The only way the formulas will calculate my data is if I highlight the cell with the formula in it, go up to the Toolbar, and click on the checkmark button to confirm the formula. This works about 75% of the time. Sometimes nothing works. 

Any ideas on why suddenly out of the blue these spreadsheets would have a complete meltdown? I've even tried rebuilding entire sheets using an updated template of the spreadsheet and still have the same problem. 

Thanks for any suggestions.


Just some added info. This is Excel 2000 I'm using.


----------



## maxflia10 (Feb 25, 2003)

Have you checked to see if the calculations are set to manual?


----------



## stiney (Jul 12, 2001)

Where would I look to check that information? Sorry but my Excel education consists of one day of instruction by my boss who spent half the time on his cell phone, and one night reading an online tutorial I found on Google. 

Thanks, anything suggested I'll try when I go back to work on Thursday.


----------



## ddockstader (Oct 21, 2004)

Go to Tools > Options > Calculate tab and make sure the Automatic button is set.


----------



## stiney (Jul 12, 2001)

## What to work on
From the Excel thread, extract the passage starting with "Where would I" and going on through "work on Thursday.". The listing after this is separate material, unrelated to the Excel thread.

## Collected material
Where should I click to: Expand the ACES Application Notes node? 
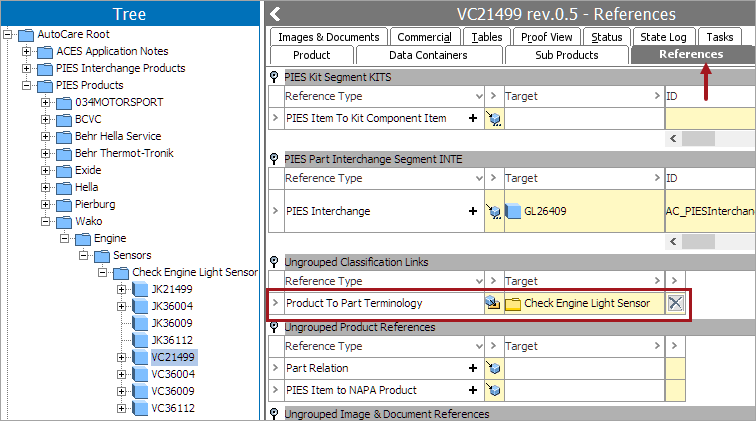point(27,51)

## Worked answer
Where would I look to check that information? Sorry but my Excel education consists of one day of instruction by my boss who spent half the time on his cell phone, and one night reading an online tutorial I found on Google. 

Thanks, anything suggested I'll try when I go back to work on Thursday.